There’s Something About Kristen

Kristen Stewart’s critics aren’t wrong: When she isn’t being plain old bland, she’s being morose. She’s not an exotic beauty, nor is she the all-American girl next door. Yet still she manages to captivate us. Maybe it’s that half smile she gives up about an hour into every one of her stone-faced performances. It’s like we’ve been given a great, unexpected gift. And the occasional twinkle in her eye would be a full-frontal nude scene from another actress.

Stewart brings her weary good looks (imagine her in a movie with Ben Affleck called Pretty, Tired People) to the role of Snow White in Universal Picture’s Snow White and the Huntsman, which opened this weekend. This Tolkien-esque take on the familiar fairy tale involves a serial usurper named Queen Ravenna (Charlize Theron) who, like me, needs beautiful women around to feel young. However, whereas I am satisfied with a charitable smile or the occasional act of harmless flirtation, Ravenna sucks the life right out of these girls.

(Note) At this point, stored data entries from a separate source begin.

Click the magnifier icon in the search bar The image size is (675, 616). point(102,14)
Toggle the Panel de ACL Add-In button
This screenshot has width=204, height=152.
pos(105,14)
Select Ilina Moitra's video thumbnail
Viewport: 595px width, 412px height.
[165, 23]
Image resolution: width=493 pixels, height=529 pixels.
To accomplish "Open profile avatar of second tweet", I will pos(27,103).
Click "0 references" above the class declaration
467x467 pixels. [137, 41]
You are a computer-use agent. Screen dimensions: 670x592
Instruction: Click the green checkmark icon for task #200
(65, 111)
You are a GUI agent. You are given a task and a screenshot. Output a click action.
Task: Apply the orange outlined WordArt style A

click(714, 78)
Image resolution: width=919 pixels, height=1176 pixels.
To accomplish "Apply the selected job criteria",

Hemsworth is occupying a lot of screen space these days.

Her ticket to immortality is Snow White, the rightful queen, whom she keeps locked in the tower (you know, the rickety one with noisy radiators and faulty wiring). But when time comes to cut out White’s heart, the plucky prisoner escapes and flees into the dark forest, where she runs into Princess Buttercup and the Dread Pirate Roberts. Oops. Wrong movie. I meant to say she runs into a lot of digital effects.

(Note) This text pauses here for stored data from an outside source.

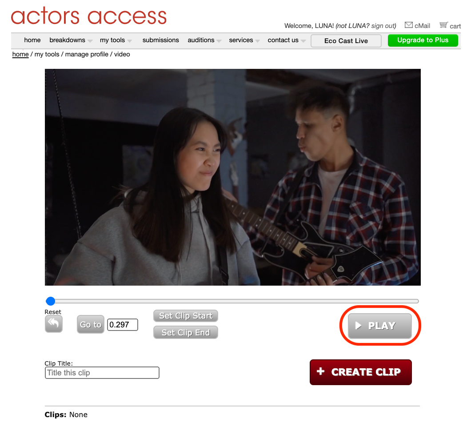Screen dimensions: 467x438
Task: Click Set Clip Start button
Action: pos(186,316)
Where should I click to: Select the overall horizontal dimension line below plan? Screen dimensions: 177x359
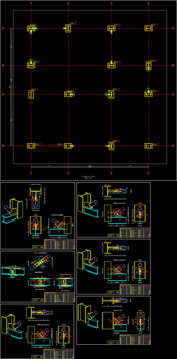pyautogui.click(x=90, y=167)
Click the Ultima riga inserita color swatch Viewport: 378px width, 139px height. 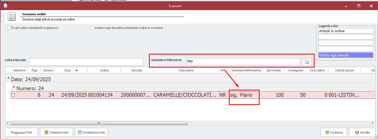click(346, 55)
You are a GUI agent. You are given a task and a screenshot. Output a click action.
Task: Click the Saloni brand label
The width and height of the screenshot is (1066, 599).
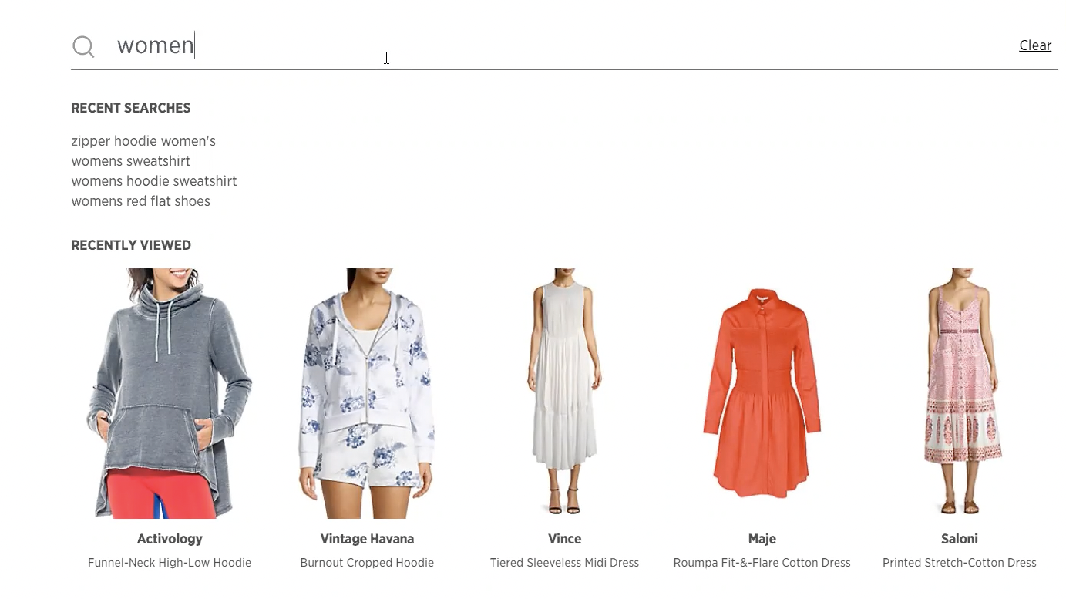pos(960,539)
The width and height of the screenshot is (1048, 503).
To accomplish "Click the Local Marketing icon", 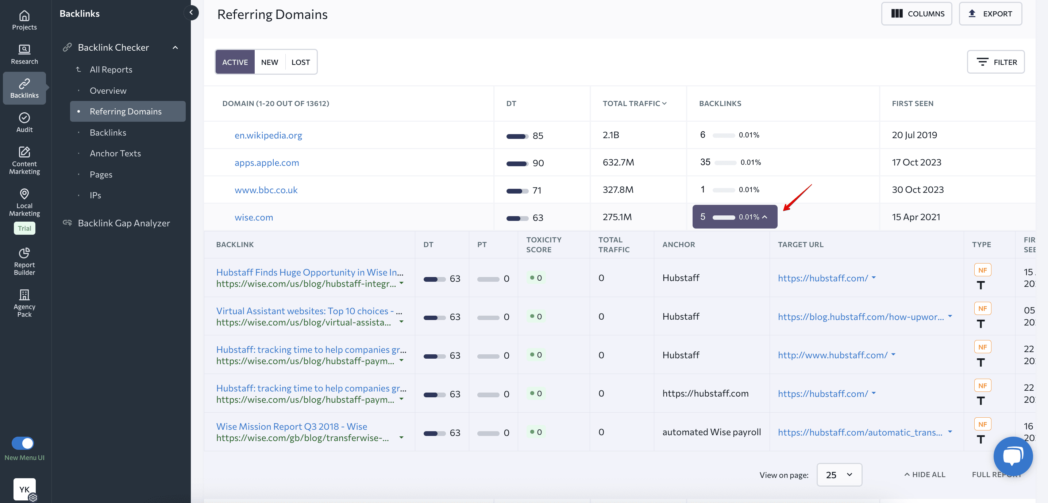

Few have seen the dark forest and survived. One of those few is the world’s hunkiest bitter old drunk, The Huntsman, played by Chris Hemsworth, who trades his Thor hammer for a battle axe in his quest to conquer the box office this Spring. Ravenna employs his services to hunt down Snow White, which he does, and if you don’t think he falls for White when he finally does catch her, you’ve never seen a movie.

The pair then set off on a quest to restore the kingdom, which brings them into contact with ogres, fairies, enchanted forests, mythical reindeer, poison apples, and, of course, seven dwarves, one of whom is played by the hilariously awesome Nick Frost, the most physically unattractive guy I’ve ever had a mancrush on.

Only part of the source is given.